### Exercise:
Exactly the lines from the one with "Where should I" through the end of the records below are needed, minus any pictures.

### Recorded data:

• • •

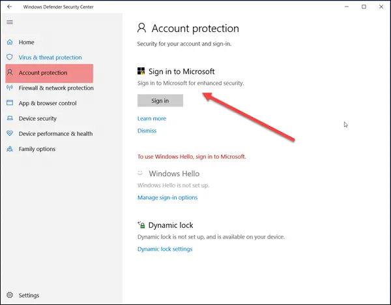Open the Learn more link
391x305 pixels.
click(152, 118)
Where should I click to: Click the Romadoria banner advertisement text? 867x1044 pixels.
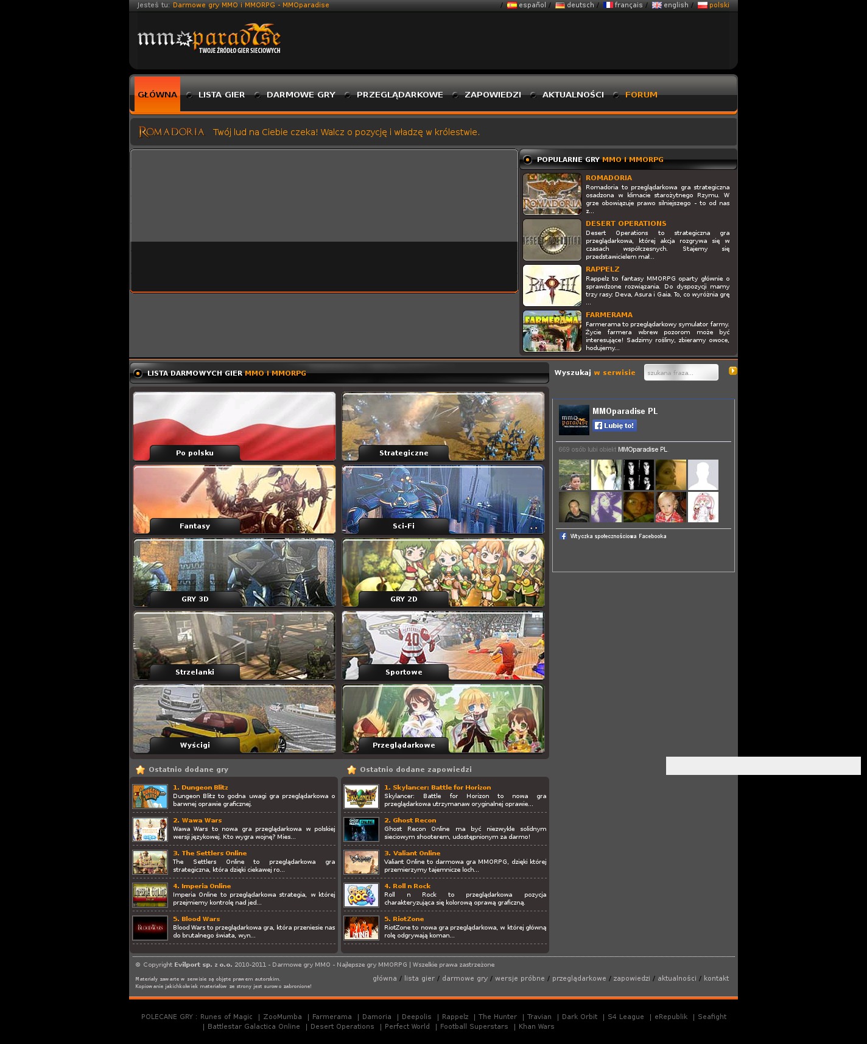[x=346, y=132]
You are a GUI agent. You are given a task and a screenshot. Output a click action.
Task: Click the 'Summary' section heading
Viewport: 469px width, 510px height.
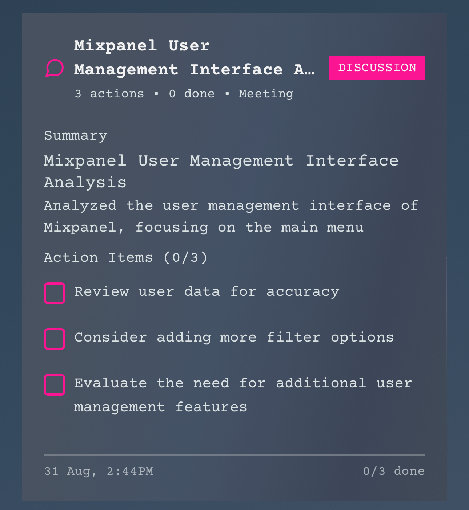coord(76,136)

• • •

### Result for this task:
Where should I click to: Click the Romadoria banner advertisement text? 867x1044 pixels.
[x=346, y=132]
You are a GUI agent. You are given a task and a screenshot. Output a click action.
Task: Click the 'Summary' section heading
Viewport: 469px width, 510px height.
coord(76,136)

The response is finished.